## PROBLEM DESCRIPTION
Recast every line of the material below as a JSON list of strings, one string per line, leaving out blank lines and the pictures.

+++ RECORDS TO PROCESS

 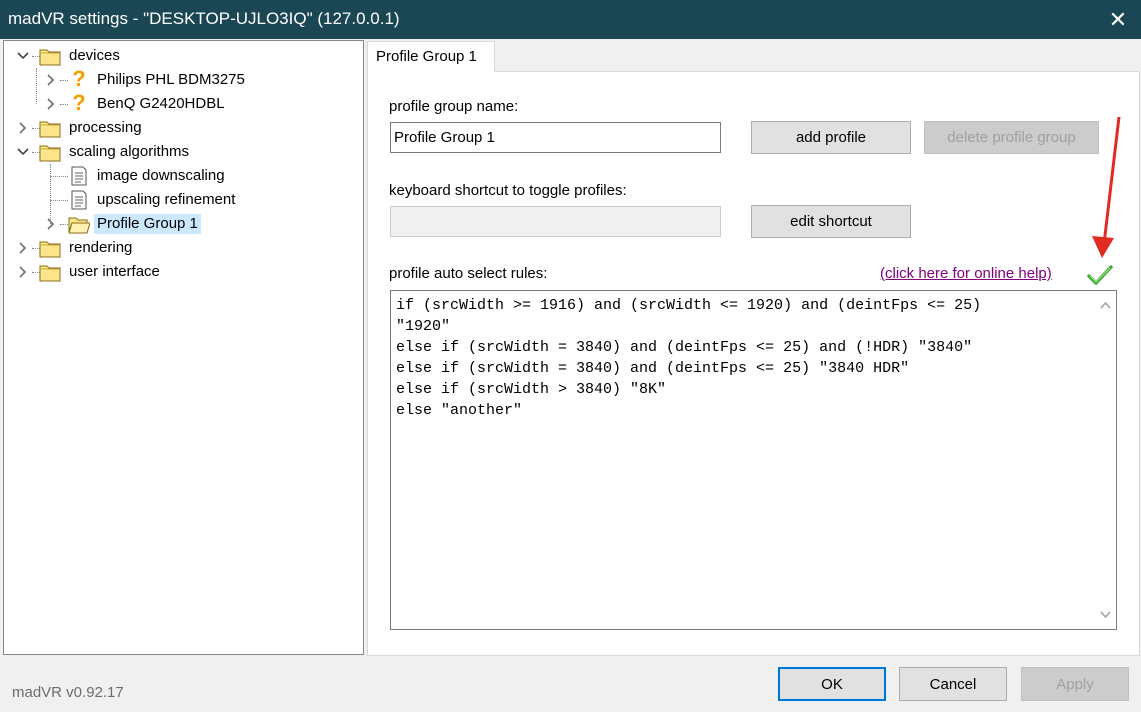 What do you see at coordinates (166, 200) in the screenshot?
I see `tree-item-label: upscaling refinement` at bounding box center [166, 200].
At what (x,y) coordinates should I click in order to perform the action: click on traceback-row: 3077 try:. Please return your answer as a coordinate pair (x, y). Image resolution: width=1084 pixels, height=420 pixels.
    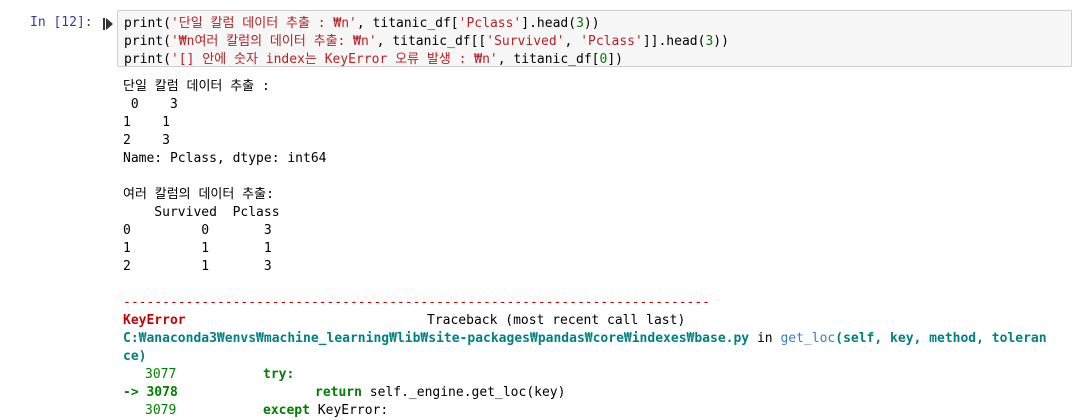
    Looking at the image, I should click on (220, 374).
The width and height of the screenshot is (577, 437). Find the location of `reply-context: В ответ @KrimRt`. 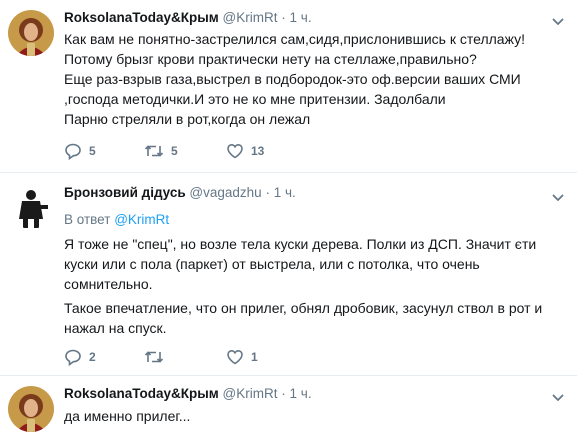

reply-context: В ответ @KrimRt is located at coordinates (116, 220).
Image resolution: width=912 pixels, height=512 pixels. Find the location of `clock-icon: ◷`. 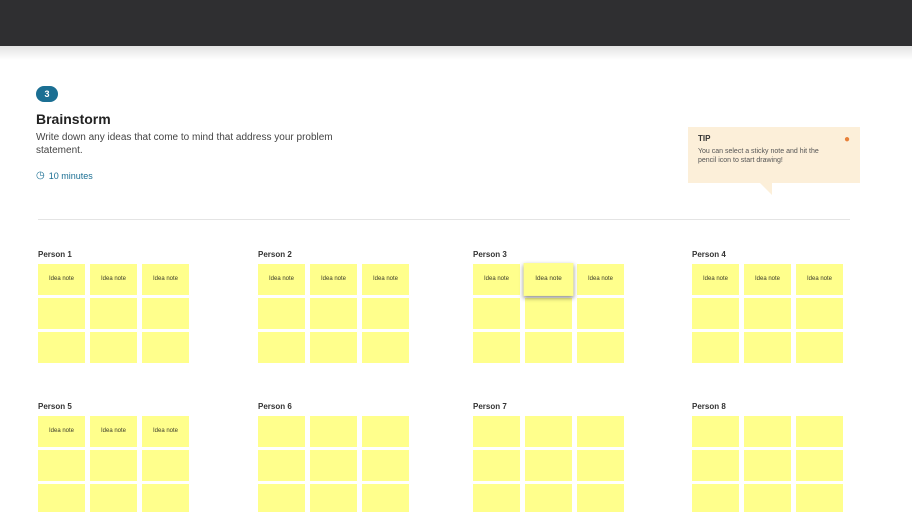

clock-icon: ◷ is located at coordinates (40, 176).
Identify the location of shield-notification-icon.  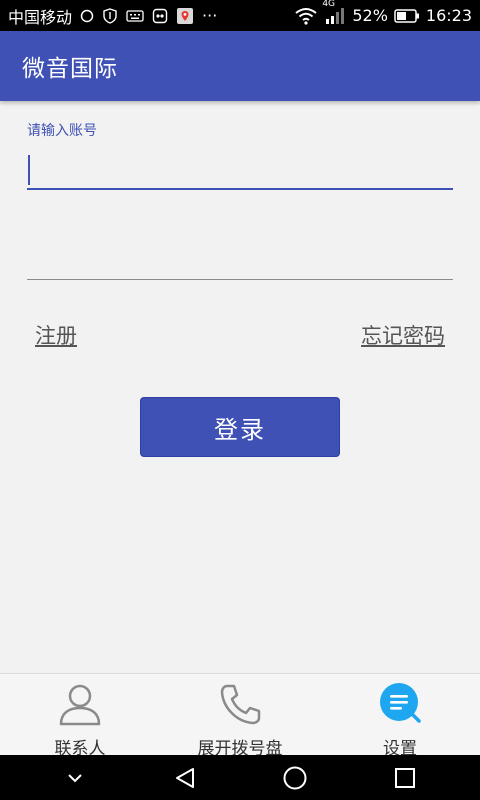
(110, 16).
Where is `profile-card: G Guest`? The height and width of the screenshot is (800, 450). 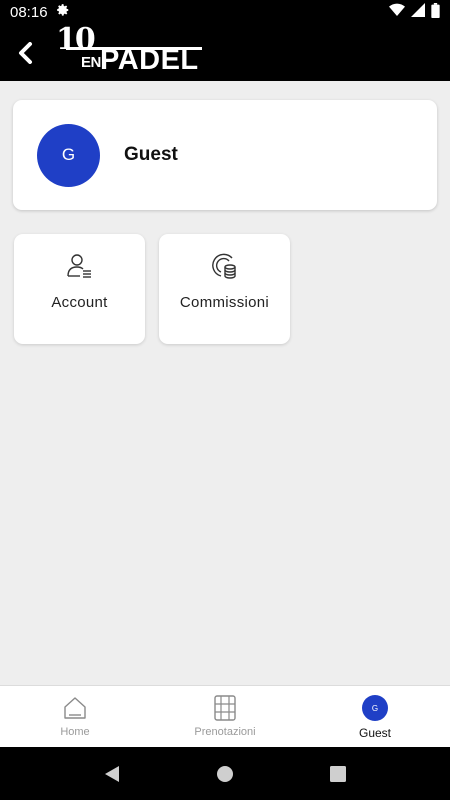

++++++

## RESPONSE TO THE TASK
[
  "  What do you see at coordinates (166, 200) in the screenshot?",
  "I see `tree-item-label: upscaling refinement` at bounding box center [166, 200].",
  "At what (x,y) coordinates should I click in order to perform the action: click on traceback-row: 3077 try:. Please return your answer as a coordinate pair (x, y). Image resolution: width=1084 pixels, height=420 pixels.",
  "    Looking at the image, I should click on (220, 374).",
  "The width and height of the screenshot is (577, 437). Find the location of `reply-context: В ответ @KrimRt`. ",
  "reply-context: В ответ @KrimRt is located at coordinates (116, 220).",
  "Image resolution: width=912 pixels, height=512 pixels. Find the location of `clock-icon: ◷`. ",
  "clock-icon: ◷ is located at coordinates (40, 176).",
  "Identify the location of shield-notification-icon.  ",
  "(110, 16).",
  "Where is `profile-card: G Guest`? The height and width of the screenshot is (800, 450). "
]